Sonny Bill Williams doesn't need an introduction in these parts. Let's get another old chestnut out of the way early too come to think of it: He, more than probably any other athlete in New Zealand, will never be able to please everyone.
Prepare to get back in the boxing ring again, and prepare to be criticised for not taking your rugby career seriously enough. Fight in an exhibition bout for homelessness in Australia and New Zealand, get criticised for not taking boxing seriously enough.
Welcome to Sonny's world.

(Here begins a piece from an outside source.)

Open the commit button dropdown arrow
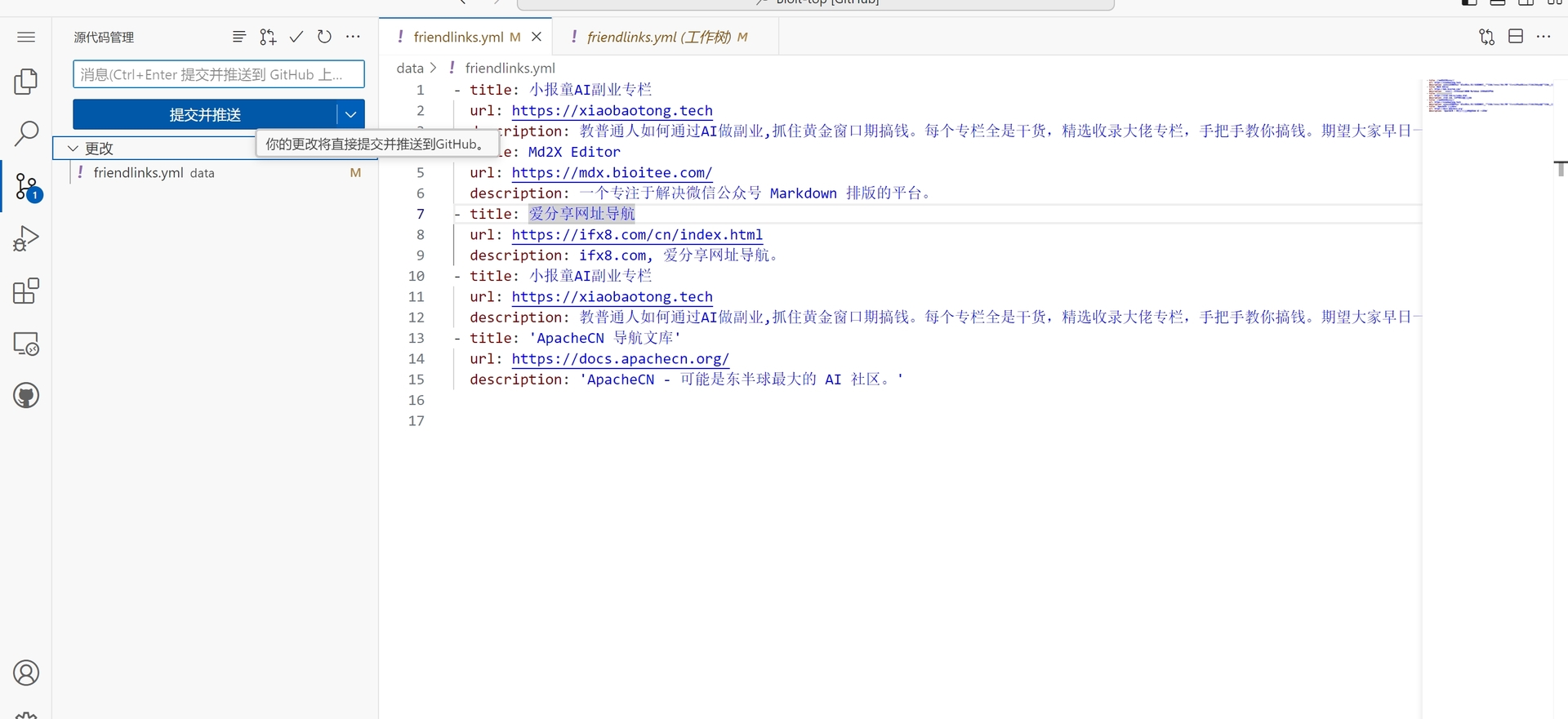(350, 114)

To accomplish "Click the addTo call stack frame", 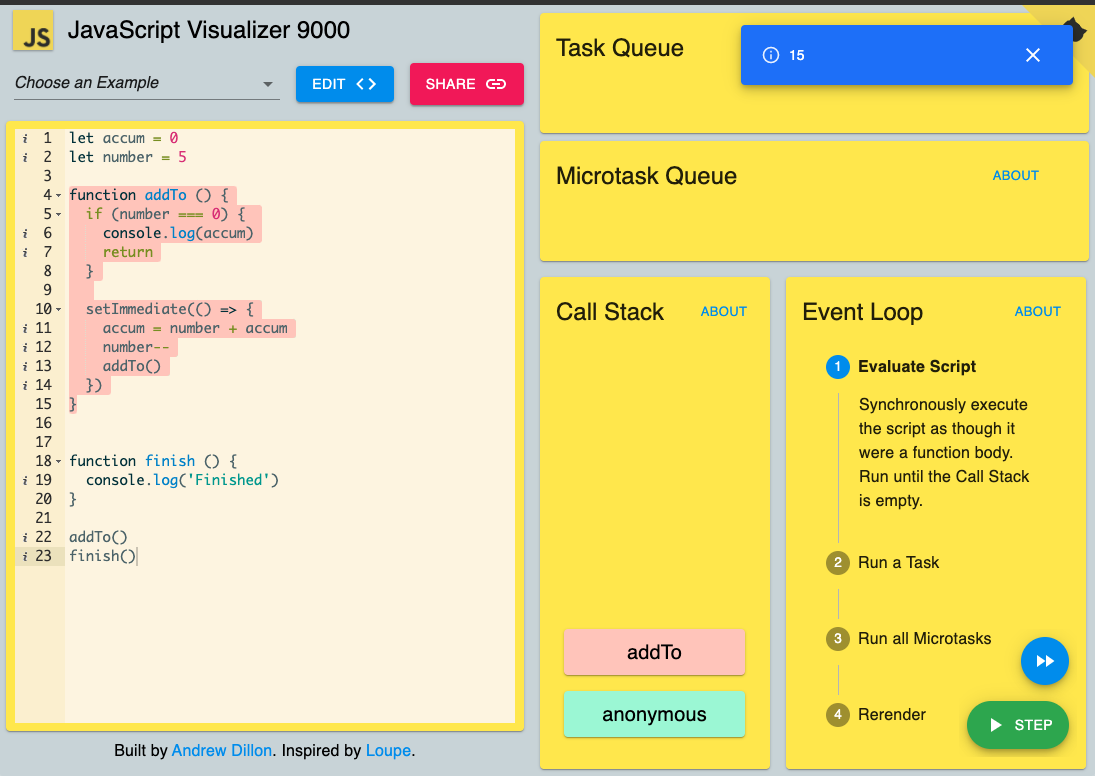I will click(x=654, y=652).
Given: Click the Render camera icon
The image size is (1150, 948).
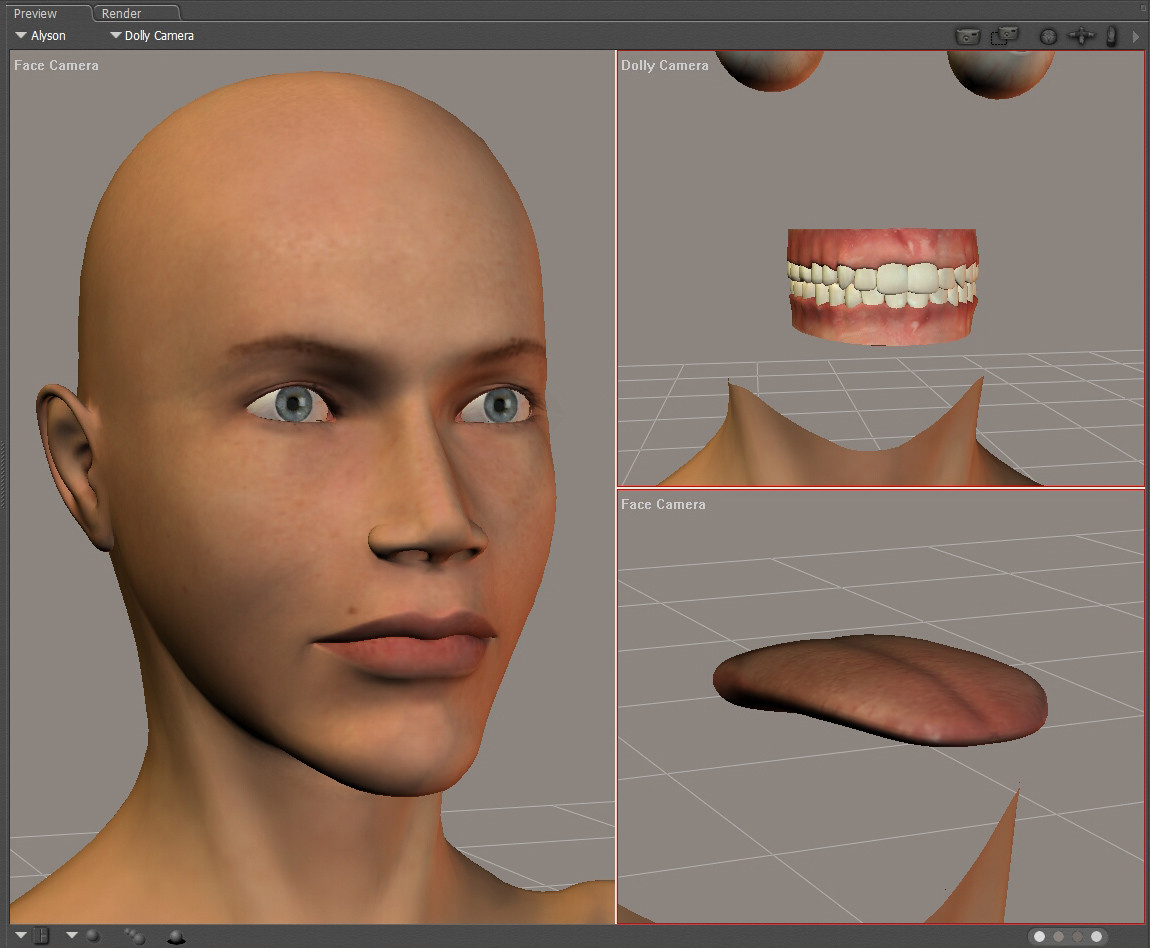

Like the late Jonah Lomu, Williams will probably never be appreciated as a rugby player in New Zealand for as long as he's playing.
Maybe that will change when he retires as it did for Jonah, but either way Williams says he doesn't care what people think about him anymore and, as he becomes increasingly active in his charitable activities and political awareness – which he will probably be criticised for – maybe it's time for more high-profile athletes in New Zealand to be a bit more like him.
Williams knows he won't be able to stop homelessness here or across the ditch, but he's prepared to try to ease the plight of some of the most vulnerable people in our communities. Most of us turn a blind eye to this increasing problem, but he's prepared put himself out there, as it were, and get in the ring with a 45-year-old Australian television personality by the name of Stu Laundy; to look like a "dickhead", as he told the Herald this week.